Removing condensates from the vacuum pump:
Gas Ballast: Gas Ballast means admitting gas (usually air, nitrogen or another non-compressable) during the compression stroke of the pump to change the ratio of non-condensables to condensables and prevent condensing because of the heat of compression (admitted air adds to the gas mass). Using gas ballast reduces the performance of the vacuum pump at low pressures. Gas ballast flows are limited to approximately 5% of the pump displacement. Gas ballast is very effective for condensables with vapor pressure close to or higher than water.
Hot Pump: A hot pump handles condensables, such as water, by keeping them in the vapor phase. Elevating the oil temperature above the boiling point of the
condensable, up to a maximum of 230ºF, can prevent condensing by pumping it
through the pump and out the exhaust like any other gas. A thermostatically
controlled device maintains the oil temperature and a high temperature rated oil
is incorporated to protect the vacuum pump.
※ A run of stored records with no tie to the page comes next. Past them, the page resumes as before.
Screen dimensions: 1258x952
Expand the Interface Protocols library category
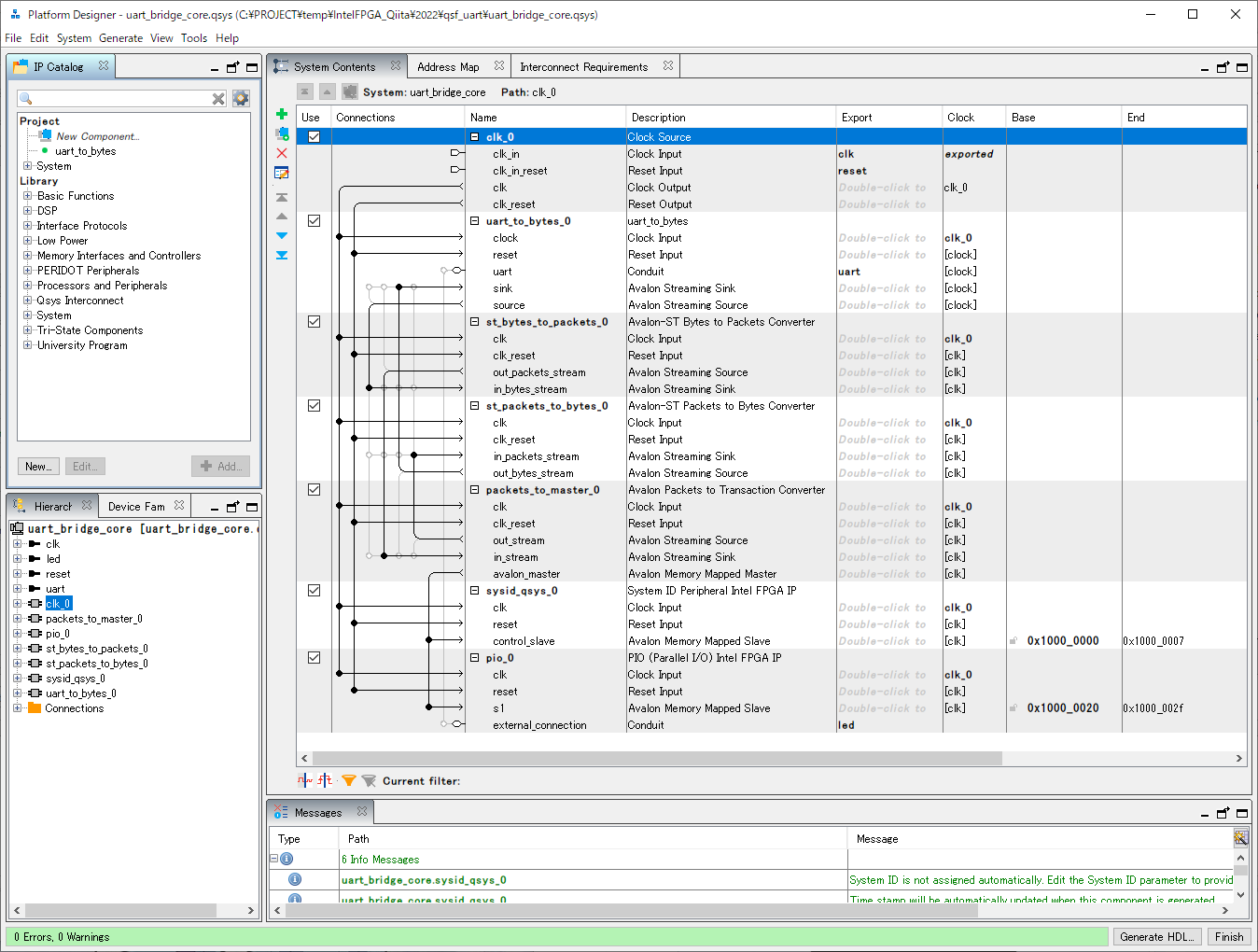[27, 225]
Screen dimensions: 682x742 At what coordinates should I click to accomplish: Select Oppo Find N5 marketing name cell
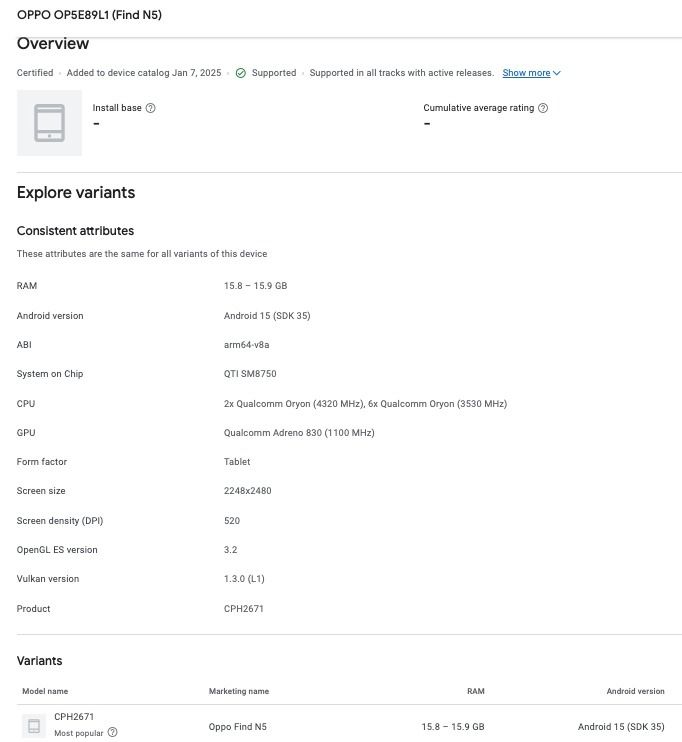(x=237, y=727)
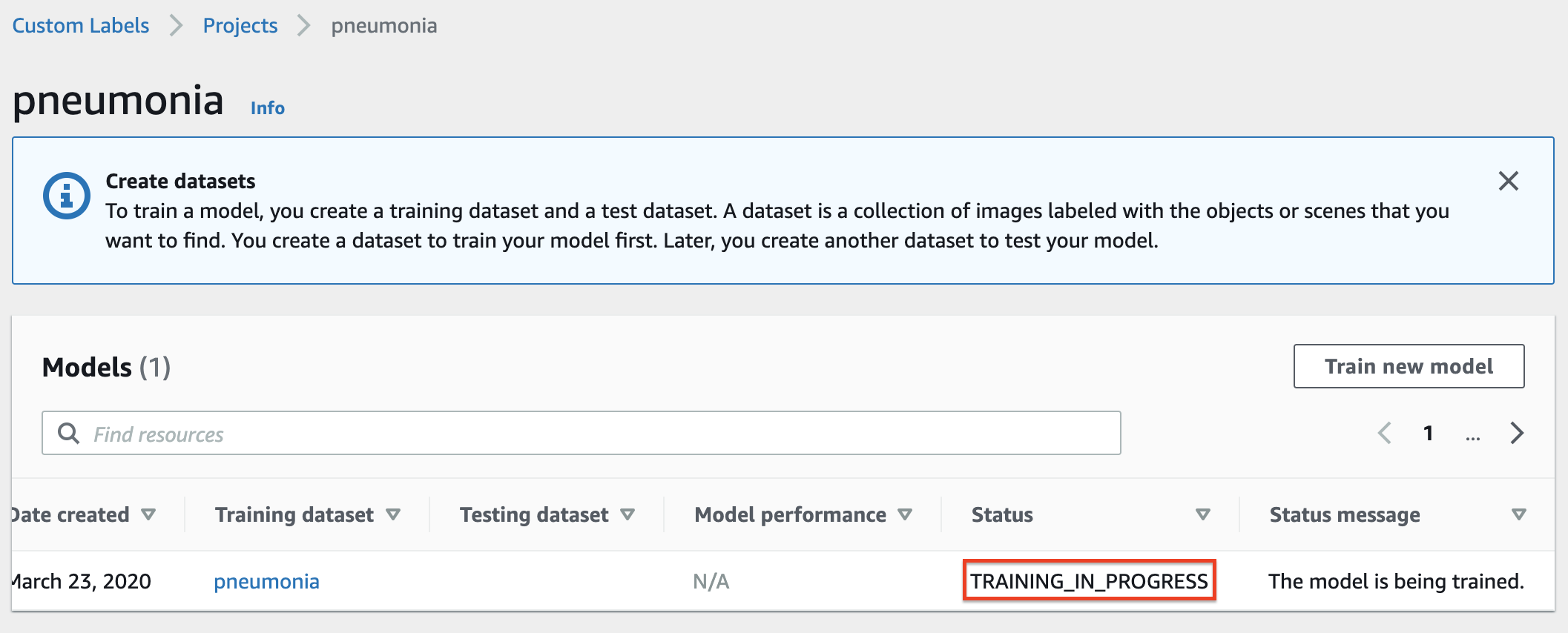1568x633 pixels.
Task: Select page 1 in pagination
Action: [x=1428, y=433]
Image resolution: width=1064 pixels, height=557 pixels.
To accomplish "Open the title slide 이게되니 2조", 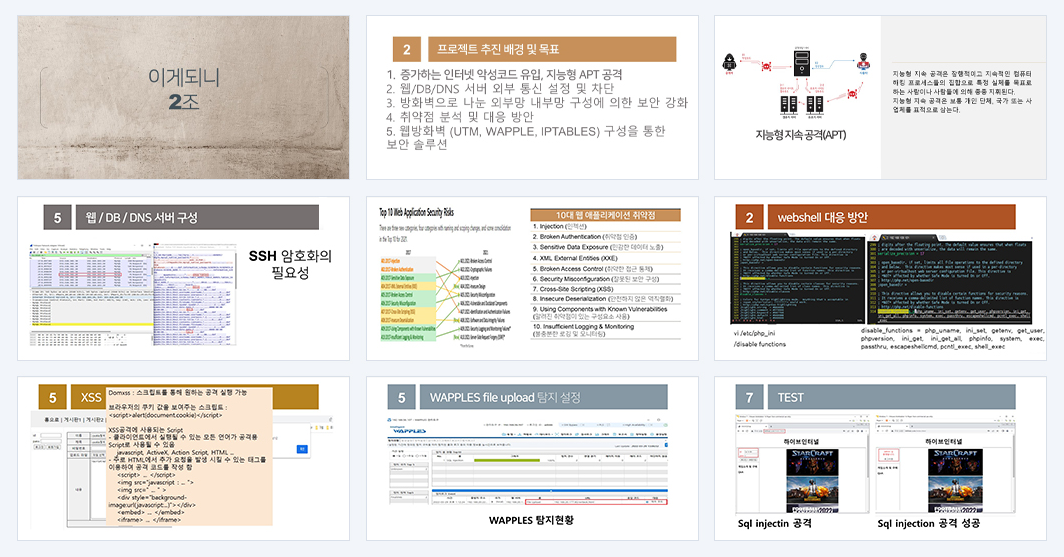I will pyautogui.click(x=183, y=98).
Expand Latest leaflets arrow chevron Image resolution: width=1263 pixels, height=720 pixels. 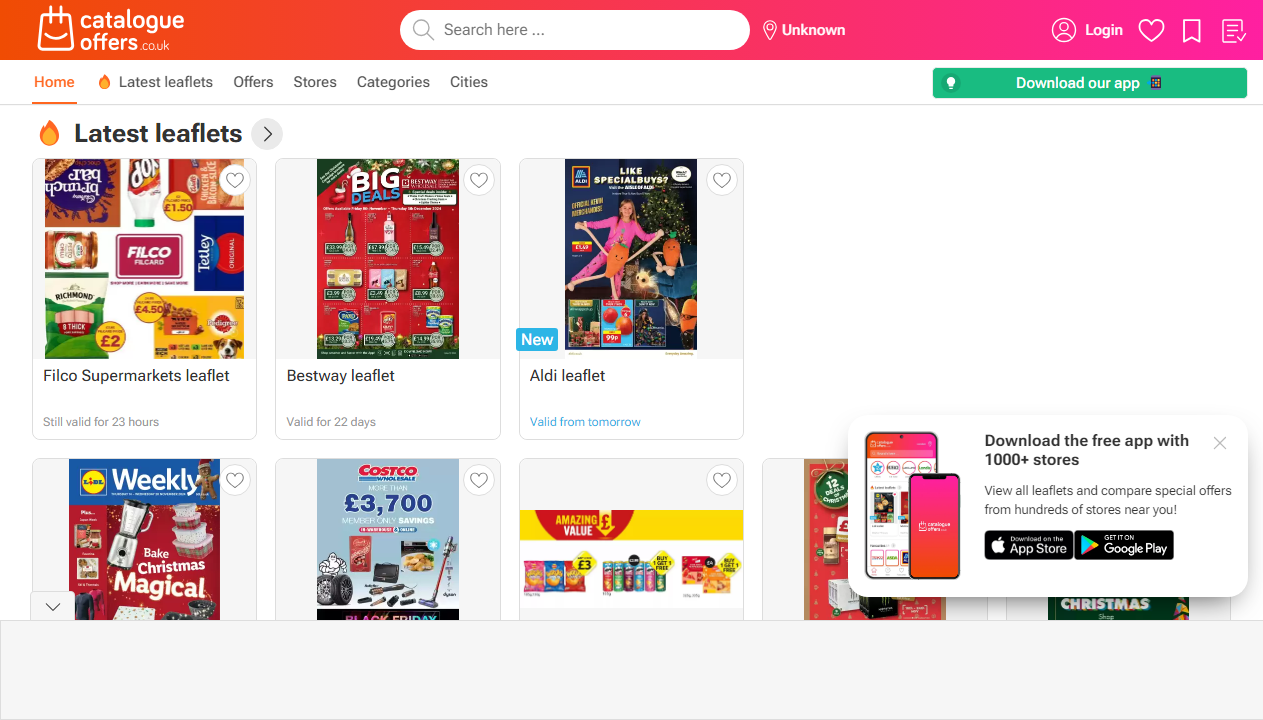(x=267, y=134)
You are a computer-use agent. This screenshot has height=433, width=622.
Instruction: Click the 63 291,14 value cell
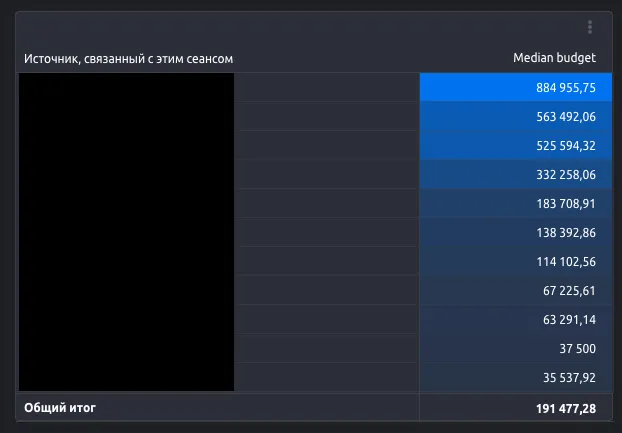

Hot pump operation can result in a
higher rate of oil degradation. The use of synthetic oil is recommended or
aggressive oil changes.
Decanting: Immiscible condensables can be handled through phase separation (vapor to a liquid) in the oil reservoir and drained off at the oil sump. Precaution must be taken to prevent the condensed liquid from entering the oil feed line of the vacuum pump. In addition, the inlet pressure of the vacuum pump can be affected adversely.
Knox Air Stripping: Knox air stripping involves the admittance of a compressed permanent gas blowing over the discharge valves of the vacuum pump to entrain vapors at the discharge. It is similar to using gas ballast but less efficient. However, it does not affect the inlet pressure of the vacuum pump
Vacuum Distillation or Vapor Handling: The vapor handling, or vacuum distillation system, reduces the total pressure at the exhaust of the rotary piston pump by pumping in series with the use of a small liquid ring vacuum pump. The liquid ring vacuum pump reduces the exhaust pressures of the piston pump oil. This together with an elevated oil temperature maintained using a thermostatically controlled valve on the cooling water line keeps the vapor from condensing in the oil. It is important to note that the total pressure must be less than the saturated vapor pressure at the oil temperature within the pump. The vapor handling method handles much more vapor than gas ballast, and it does not increase the inlet pressure of the rotary piston vacuum pump. This secondary pump methodology is most applicable to large oil sealed piston pumps which have a large quantity of oil. A key advantage of the vapor handling system is that the condensable can be recovered in the liquid ring pump and used as the process sealant if compatible with the process.